弟じゃない弟と、秘密の2人暮らしはドキドキに溢れてる。

Life5.)

あれから真白とは少しだけ気まずい。 

真白は普通に話してくれるけど、私の方が上手く話せなくて思春期の姉弟(きょうだい)みたいだ。



「瑠璃、真白くん大丈夫だった?」

「え…?」

次の授業の準備をしようと、机の中から教科書を取り出そうとした時紗矢に話しかけられた。後ろの席の紗矢はわざわざ回って私の前まで来て、俯く私に呼びかけた。
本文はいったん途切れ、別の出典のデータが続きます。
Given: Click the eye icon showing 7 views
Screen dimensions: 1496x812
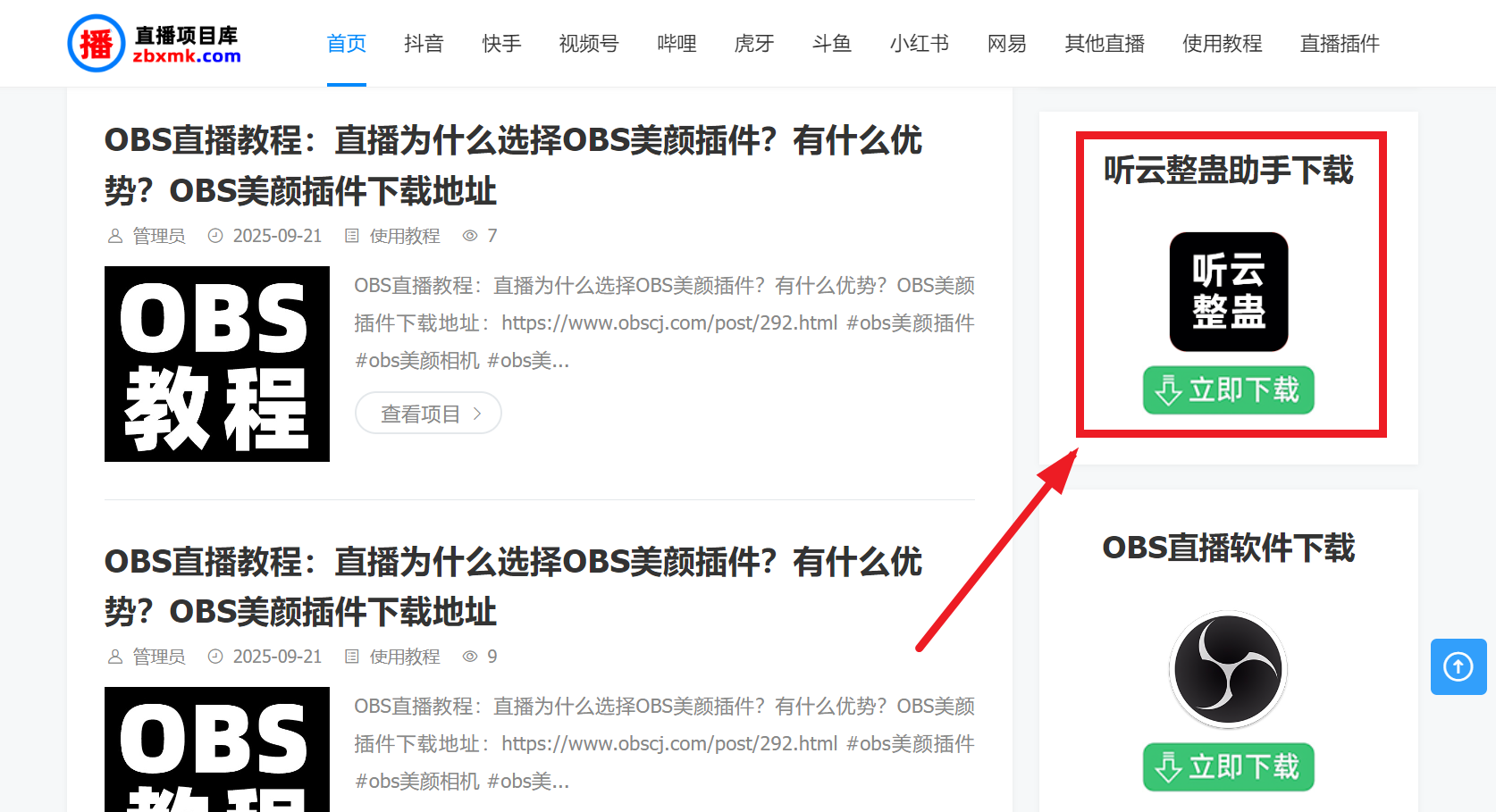Looking at the screenshot, I should coord(468,235).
「こないだ!三者面談がどーのって言ってたじゃん?あれどうだったの?」

「あー…」

そうだ、あの時紗矢もいたけどテンパっちゃって先帰るってそれだけ言って走り出しちゃったもんなぁ…

「…、ごめんあの日すぐ帰っちゃって」

「いや、私はいいけど真白くんはよかったのかなーって気になっただけだから」

「うん、三者面談は…どうにかなった!」

顔を上げると眉を下げた紗矢が覗き込むように見ていて、次の日だって聞くことはできたはずなのに言わなかったことを考えるとずっと気にしててくれたんだろうなぁ。